▸ Source records:
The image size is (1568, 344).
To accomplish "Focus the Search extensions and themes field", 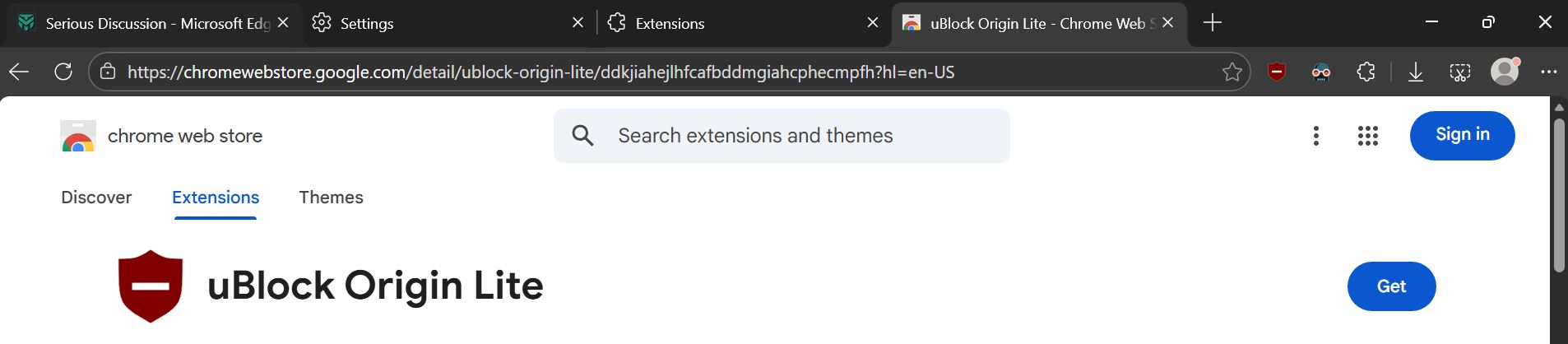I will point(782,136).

* * *

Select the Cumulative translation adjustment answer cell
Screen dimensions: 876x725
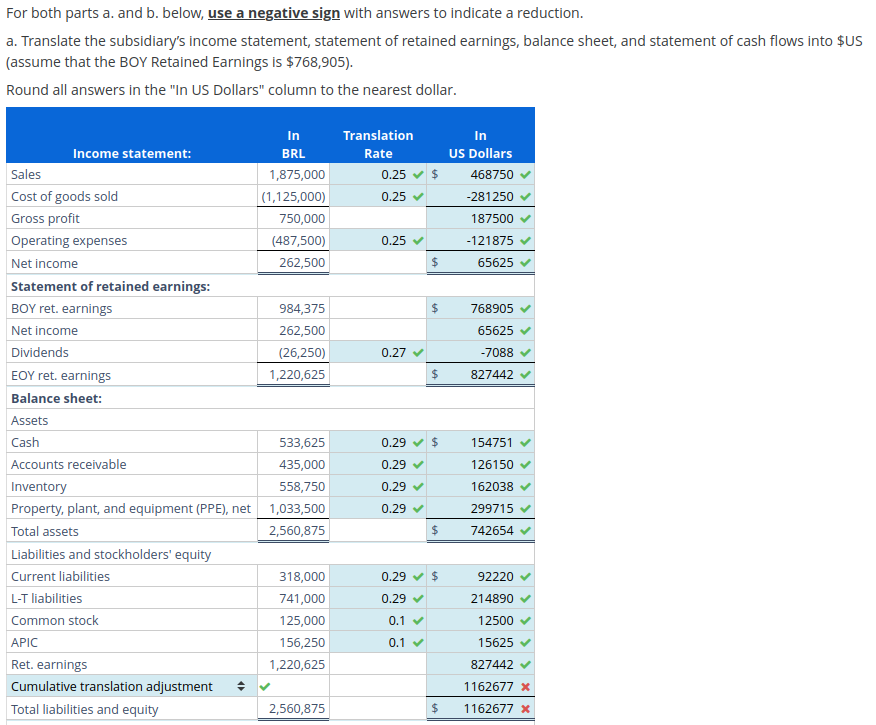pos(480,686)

==

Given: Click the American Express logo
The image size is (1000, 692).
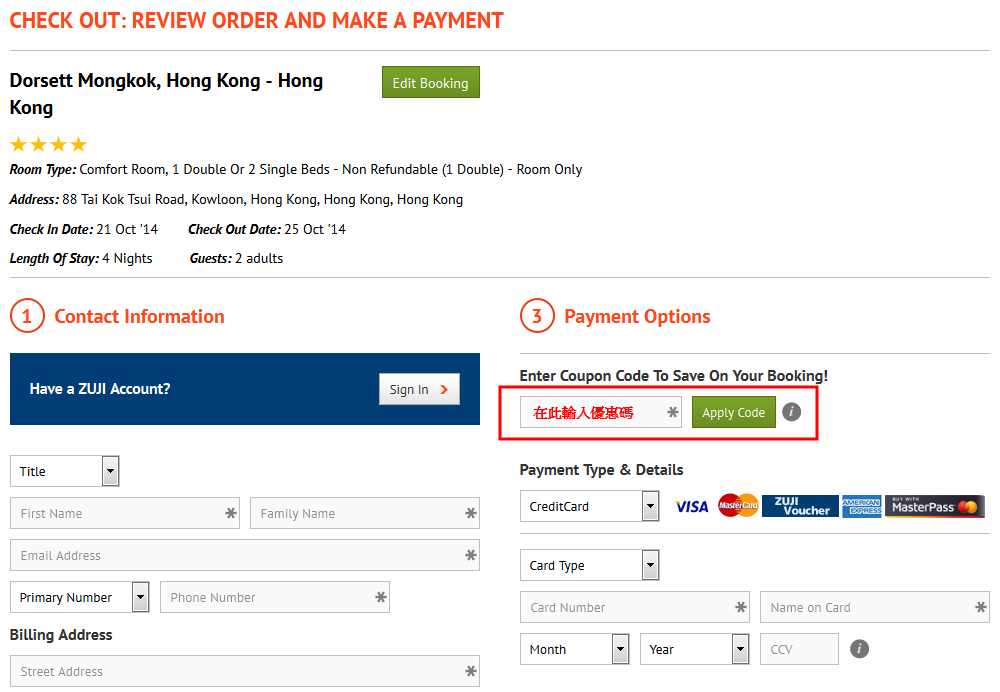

▸ Assignment: Pull out every line in the data above that has the word "size".

▸ Response to this exercise:
The image size is (1568, 344).
The image size is (1000, 692).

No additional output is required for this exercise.